I decided to go to one of Mark Shorrock’s periodic public presentations and was shocked to find out that he plans to build lagoons all around Wales and the rest of the UK, his patter being that, as the tides are out of phase around the British Isles, the generators will be out of phase with each other, giving constant baseline generation, all of which sounds very plausible until you come to look at the facts. Again I do not have the space to go into detail, but would refer you to Swansea Bay Tidal Lagoon and Baseload Generation in the UK by Euan Mearns for chapter and verse.

He built a model based on the seven lagoons using the tides at Workingham, Heysham, Llandudno, Mumbles, Hinkley Point, Newhaven and Immingham which are spread along the British coast in areas with the highest tides, and shows four periods of zero production each day. The vital statistics for Swansea peddled to the government were 320 MW capacity, 530 GWh per year at a cost of £1.3 billion.

In reality. the mean output is 60MW and a lot of the time the output is zero, so paying £1.3 billion is a very expensive way to generate electricity and all the lagoons will need dredging. If and when you have a series of lagoons in place, the magic number is three hours difference between the tides at the various lagoons, six hours is a passport to bankruptcy, as rather than smoothing out the intermittency, it amplifies it.

Comparing the Swansea Bay Tidal Lagoon to Hinkley Point Nuclear Power Station, the actual output of Swansea is 60MW, Hinkley is 2720 MW at a cost of £18 billion, which results in £6.6 million per MW, which is insanely expensive, but Swansea is supposed to cost £1.3 billion, which results in a cost of £21.7 million per MW which not only is considerably worse, but is also intermittent, so will have to be supplemented from the grid.

Shorrock does not have an environmental impact assessment or marine licence for either the Manacles or Swansea Bay. Again here I draw the reader’s attention to Pontardawe and Swansea Angling Society — Tidal Lagoon proposed for Swansea Bay.

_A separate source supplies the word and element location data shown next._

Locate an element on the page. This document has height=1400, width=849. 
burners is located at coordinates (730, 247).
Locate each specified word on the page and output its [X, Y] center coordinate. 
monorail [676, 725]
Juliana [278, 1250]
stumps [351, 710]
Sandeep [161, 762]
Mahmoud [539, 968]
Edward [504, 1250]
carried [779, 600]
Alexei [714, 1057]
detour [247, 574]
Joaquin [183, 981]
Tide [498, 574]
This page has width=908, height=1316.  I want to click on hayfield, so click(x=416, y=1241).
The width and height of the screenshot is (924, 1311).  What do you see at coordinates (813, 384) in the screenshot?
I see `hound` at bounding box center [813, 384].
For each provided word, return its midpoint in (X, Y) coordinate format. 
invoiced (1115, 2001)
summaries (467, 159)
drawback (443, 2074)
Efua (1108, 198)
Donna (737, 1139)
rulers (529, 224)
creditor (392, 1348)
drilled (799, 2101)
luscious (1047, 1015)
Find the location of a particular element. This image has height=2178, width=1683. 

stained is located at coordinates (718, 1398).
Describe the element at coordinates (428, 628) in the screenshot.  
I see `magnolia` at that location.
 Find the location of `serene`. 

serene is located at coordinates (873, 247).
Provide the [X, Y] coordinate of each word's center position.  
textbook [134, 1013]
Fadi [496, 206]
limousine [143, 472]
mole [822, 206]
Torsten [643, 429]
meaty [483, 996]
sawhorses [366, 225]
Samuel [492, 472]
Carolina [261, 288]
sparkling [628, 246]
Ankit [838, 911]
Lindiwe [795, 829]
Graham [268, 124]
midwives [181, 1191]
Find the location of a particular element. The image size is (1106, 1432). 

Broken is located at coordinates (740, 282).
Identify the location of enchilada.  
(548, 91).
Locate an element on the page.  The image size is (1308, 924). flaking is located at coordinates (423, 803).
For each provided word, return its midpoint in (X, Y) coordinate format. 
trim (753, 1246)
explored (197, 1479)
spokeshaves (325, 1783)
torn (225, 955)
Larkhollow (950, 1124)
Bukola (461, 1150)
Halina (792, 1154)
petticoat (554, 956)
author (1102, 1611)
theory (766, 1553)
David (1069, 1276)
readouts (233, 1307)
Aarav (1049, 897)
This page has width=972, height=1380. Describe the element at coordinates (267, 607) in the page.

The anglers’ concerns are massive unnatural flows in Swansea Bay interfering with normal migration routes and behaviour, fish being drawn into the turbines and killed, fish being drawn through the turbines into the impound and trapped, fish being driven away from the area by unfavourable conditions etc — and justifiably so. The turbines will be 7m in diameter rotating at about 60rpm which equates to three blades a second.

I recently read the book Sustainable Energy — without the hot air by Professor David MacKay. One method of power generation which ticks all the boxes is Solar Parabolic Mirrors planted in deserts.

The obvious country for the UK to work with is Libya, but what have we done, Blair, the French and the Yanks? We brought Gadaffi in from the cold, then under instructions from the US, we bombed the country to smithereens and reduced it to anarchy.

Who benefits from this? The US oil companies. Another option of course would have been Syria — same story again. We need decisive action now at home and abroad to break the links with polluting energy but not fall for seemingly easy options like the Swansea Bay tidal lagoon that are bad investments and bad for our local environment.

John Cutcliffe is the general secretary An Kesunyans Kernow.